As for the outcome measures, we did not measure the functional outcome, or examine the quality of life, both of which are important outcomes for survivors of severe trauma.
Interpretation
In this retrospective cohort study, it cannot demonstrate any difference in 30-day all-cause mortality for patients indicated for intubation as performed by EPs or ANs. All the secondary outcomes and immediate post-intubation complications are comparable. Suffice to say, in circumstances when emergency intubation for trauma patients is required and AN is not immediately available, EP can intubate the patients safely.
Generalisability
Our study result is applicable to all urban EDs with a well-established, EP-lead trauma service.
Footnotes
Appendix 1
Acknowledgements
We would like to acknowledge the Trauma Service of Queen Elizabeth Hospital for contributing in the preparation and data collection process.
Author contributions
Conceptualization: THT, MY and OYC. Methodology: THT, MY and LC. Investigation: THT, OYC and LC. Data Curation: THT, OYC, LC and MY. Visualisation: THT and MY. Formal analysis: THT and MY. Writing – original draft: THT and MY. Writing – review and editing: THT, MY, OYC and HFH. Supervision: MY and HFH.
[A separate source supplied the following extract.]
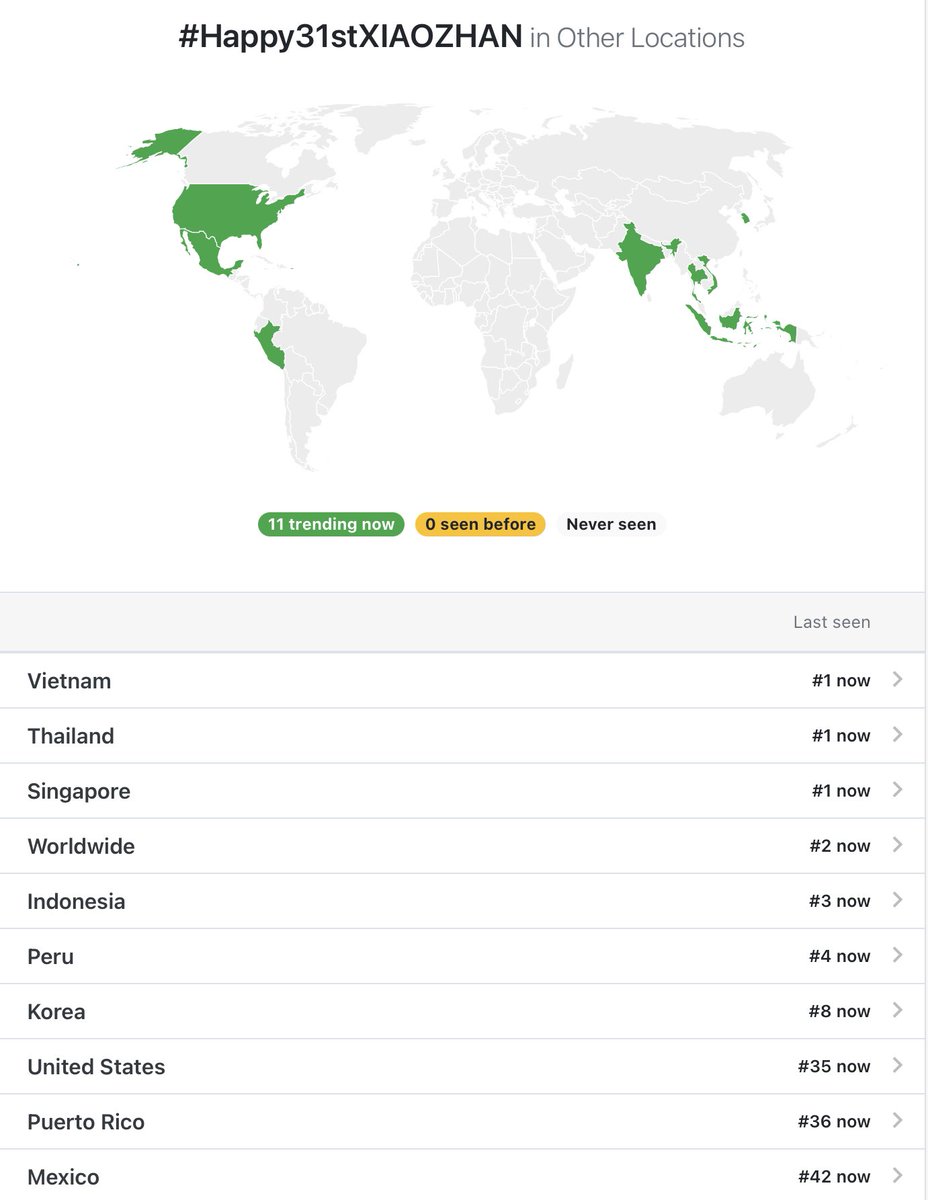The height and width of the screenshot is (1200, 928).
Task: Tap the Mexico row chevron
Action: (897, 1176)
Declaration of conflicting interests
The author(s) declared no potential conflicts of interest with respect to the research, authorship and/or publication of this article.
Funding
The authors received no financial support for the research, authorship and/or publication of this article.
Availability of data
Data will be made available on request. 17
Ethical approval
Ethical approval was sought from Research Ethics Committee, Kowloon Central Cluster, Hospital Authority of Hong Kong (KC/KE-18-0232/ER-3).
Informed consent
Informed consent was waived as this is a retrospective cohort study.
Human rights
Human rights are respected. The study is a retrospective study, and no information identifiable to individuals has been collected or stored.